### WHAT YOU NEED TO DO
Lay out the rows below as a two-column CSV with the header line instruction,coordinates. Give one CSV line per row, with its text under instruction and its answer under coordinates. Put each field in double quotes, replace line breaks with spaces, and leave the pictures out.

### DATA SECTION
-- start --
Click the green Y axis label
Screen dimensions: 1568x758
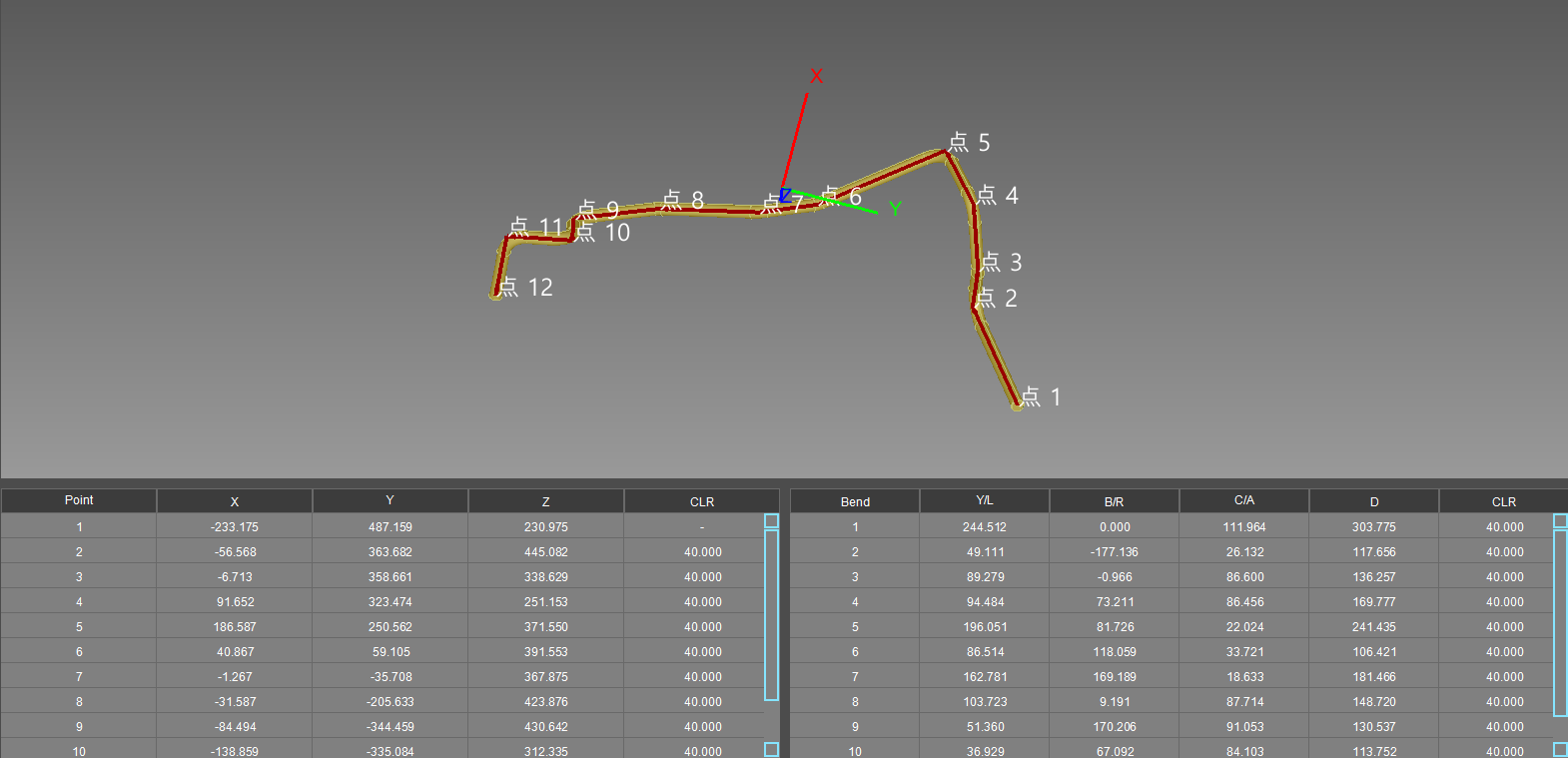pyautogui.click(x=895, y=208)
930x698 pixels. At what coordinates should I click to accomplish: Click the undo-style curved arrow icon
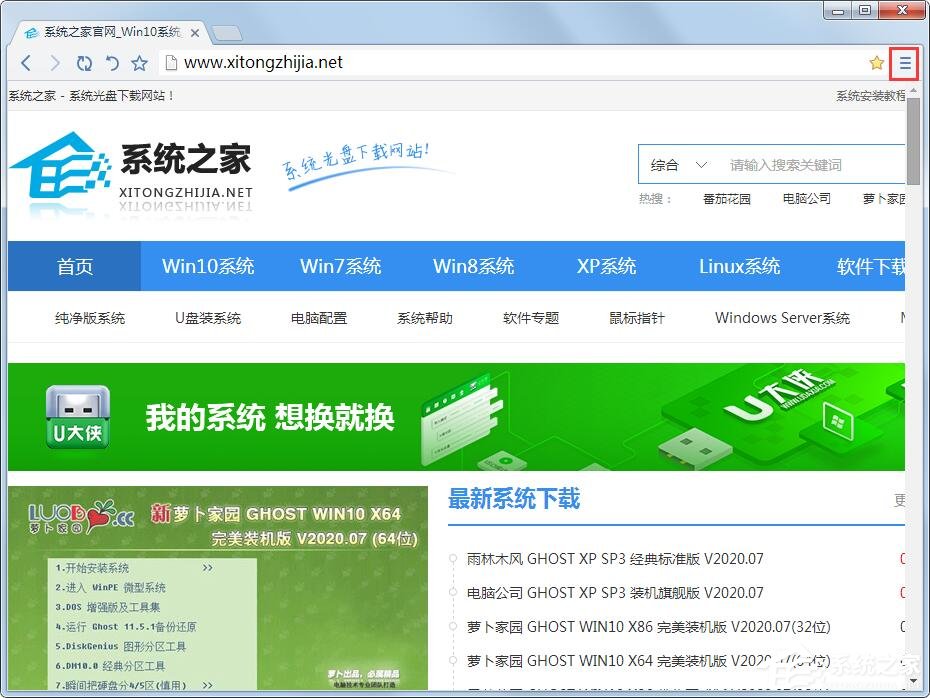[x=112, y=62]
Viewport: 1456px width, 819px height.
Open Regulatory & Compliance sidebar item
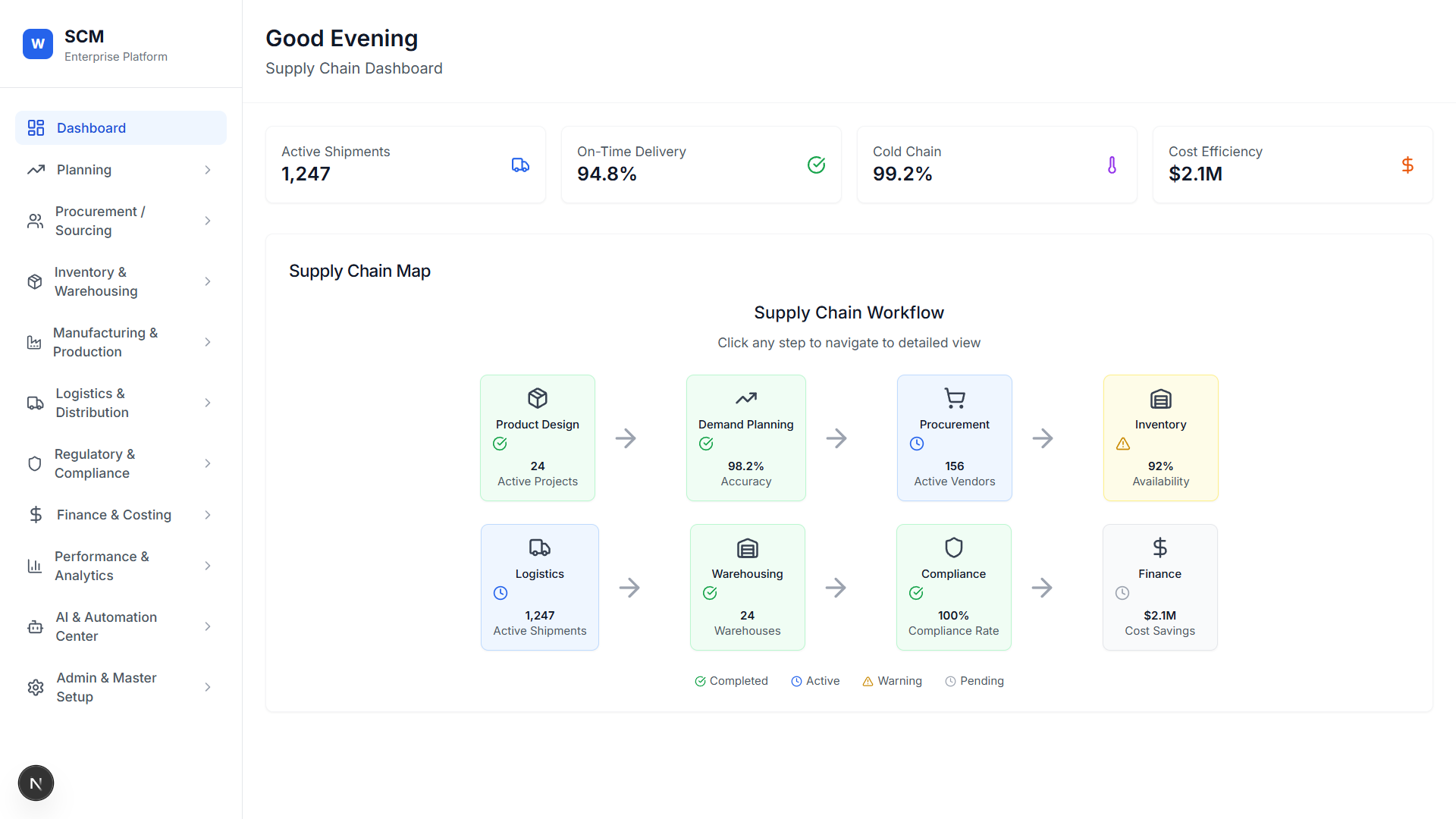[x=95, y=463]
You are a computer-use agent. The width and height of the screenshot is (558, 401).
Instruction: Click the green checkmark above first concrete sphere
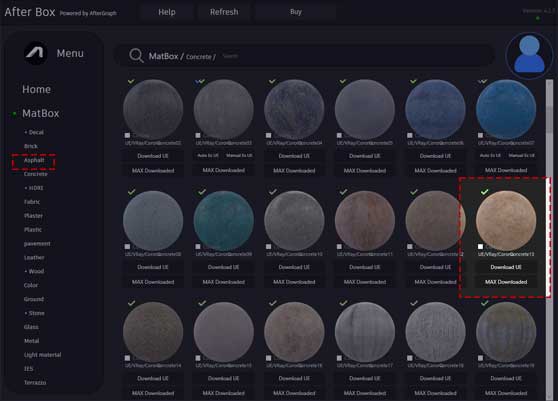(x=131, y=81)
-- end --
### WRITTEN ANSWER
instruction,coordinates
"Click the green Y axis label Screen dimensions: 1568x758","pyautogui.click(x=895, y=208)"
"930x698 pixels. At what coordinates should I click to accomplish: Click the undo-style curved arrow icon","[x=112, y=62]"
"Viewport: 1456px width, 819px height. Open Regulatory & Compliance sidebar item","[x=95, y=463]"
"You are a computer-use agent. The width and height of the screenshot is (558, 401). Instruction: Click the green checkmark above first concrete sphere","(x=131, y=81)"